In contrast, if we have only a single vector, such as:

\[\begin{split} \mathbf{a} = \begin{bmatrix} 2 \\ 1 \end{bmatrix} \end{split}\]

then the span of \(\mathbf{a}\) (written as \(\text{Span}(\mathbf{a})\)) is the set of all vectors that lie on the line through the origin in the direction of \(\mathbf{a}\). Any vector \(\mathbf{w}\) in this span can be written as:

\[\begin{split} \mathbf{w} = c_1 \mathbf{a} = c_1 \begin{bmatrix} 2 \\ 1 \end{bmatrix} = \begin{bmatrix} 2c_1 \\ c_1 \end{bmatrix} \end{split}\]

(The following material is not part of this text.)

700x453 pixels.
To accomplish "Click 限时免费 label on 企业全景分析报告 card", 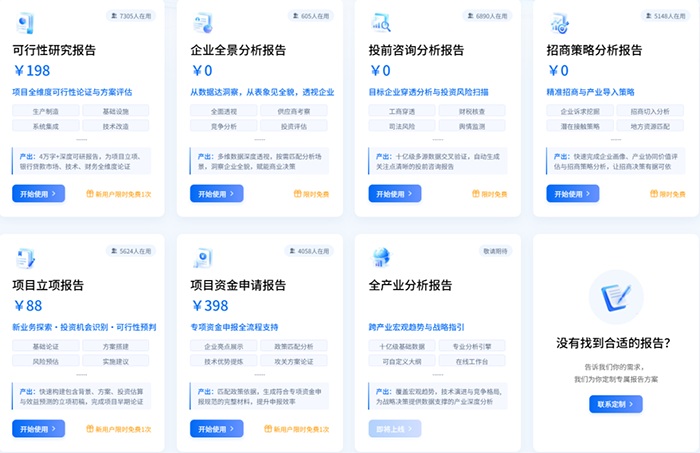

In this case, the span of \(\mathbf{a}\) forms a line, not the entire plane.

Therefore, the span describes the space that the vectors \(\mathbf{v}_1, \mathbf{v}_2, \cdots, \mathbf{v}_n\) cover, whether it be a line, a plane, or a higher-dimensional space.

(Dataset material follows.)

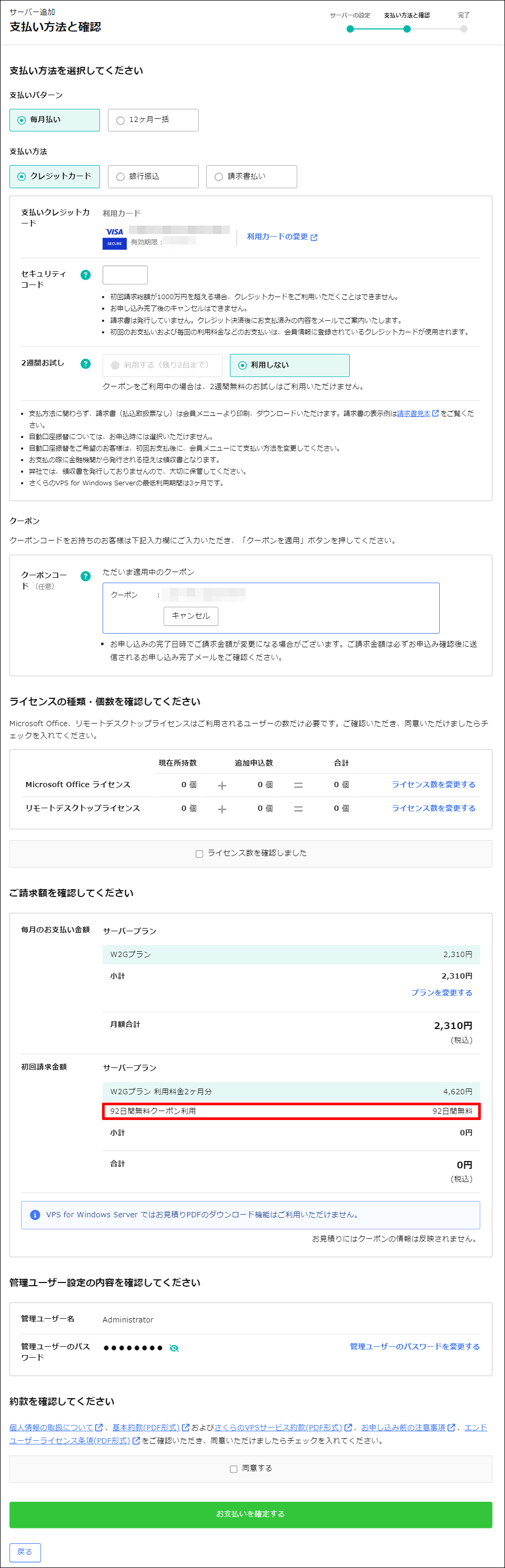Click the VISA card logo
Screen dimensions: 505x1568
pyautogui.click(x=114, y=232)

Linear Dependence & Independence#

Linear Dependence#

A set of vectors \(\{\mathbf{v}_1, \mathbf{v}_2, \cdots, \mathbf{v}_k\}\) is said to be linearly dependent if there exist coefficients \(c_1, c_2, \cdots, c_k\) that are not all zero such that:

\[ c_1\mathbf{v}_1 + c_2\mathbf{v}_2 + \cdots + c_k\mathbf{v}_k = \mathbf{0} \]

This means that at least one vector in the set can be written as a linear combination of the others.

Linear Independence#

On the other hand, a set of vectors is linearly independent if the only solution to the equation above is \(c_1 = c_2 = \cdots = c_k = 0\). In this case, no vector in the set can be written as a combination of any other vector.

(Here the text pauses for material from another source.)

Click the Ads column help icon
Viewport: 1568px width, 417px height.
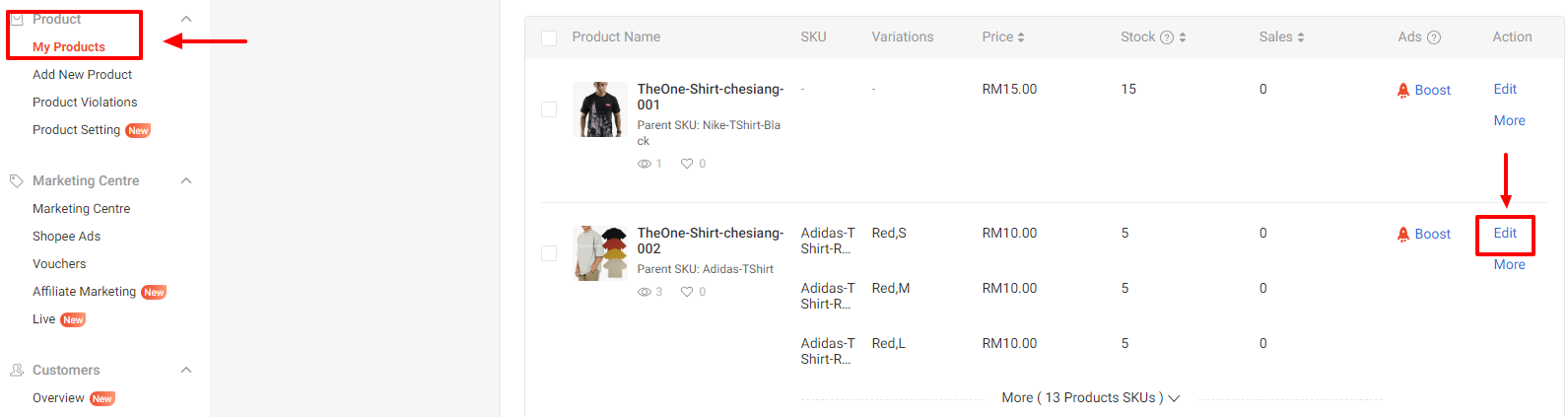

Note: For our intents and purposes, when we’re trying to represent a space with a span, all vectors included must be linearly independent to produce a minimal description of the space.

The inclusion of linearly dependent vectors don’t ‘break’ anything (at least, not glaringly), but they don’t contribute any new information. To avoid redundancy, we can drop linearly dependent vectors until all included vectors are linearly independent.

Example:#

Consider the vectors:

\[\begin{split} \begin{equation*} \mathbf{v}_1 = \begin{bmatrix} 1 \\ 0 \end{bmatrix}, \quad \mathbf{v}_2 = \begin{bmatrix} 0 \\ 1 \end{bmatrix}, \quad \mathbf{v}_3 = \begin{bmatrix} 1 \\ 1 \end{bmatrix} \end{equation*} \end{split}\]

The set \(\{\mathbf{v}_1, \mathbf{v}_2, \mathbf{v}_3\}\) is linearly dependent because \(\mathbf{v}_1 + \mathbf{v}_2 - \mathbf{v}_3 = \mathbf{0}\).

However, the set \(\{\mathbf{v}_1, \mathbf{v}_2\}\) is linearly independent because the only solution to

\[\begin{split} c_1\mathbf{v}_1 + c_2\mathbf{v}_2 = \begin{bmatrix} c_1 \\ c_2 \end{bmatrix} = \mathbf{0} \end{split}\]

is \(c_1 = c_2 = 0\).

Connections to Linear Regression:

Later, we will learn about collinearity and multicollinearity, which are when independent variables in a regression are linearly dependent. Understanding linear independence allows us to understand why, for example, we can drop a collinear regressor in OLS.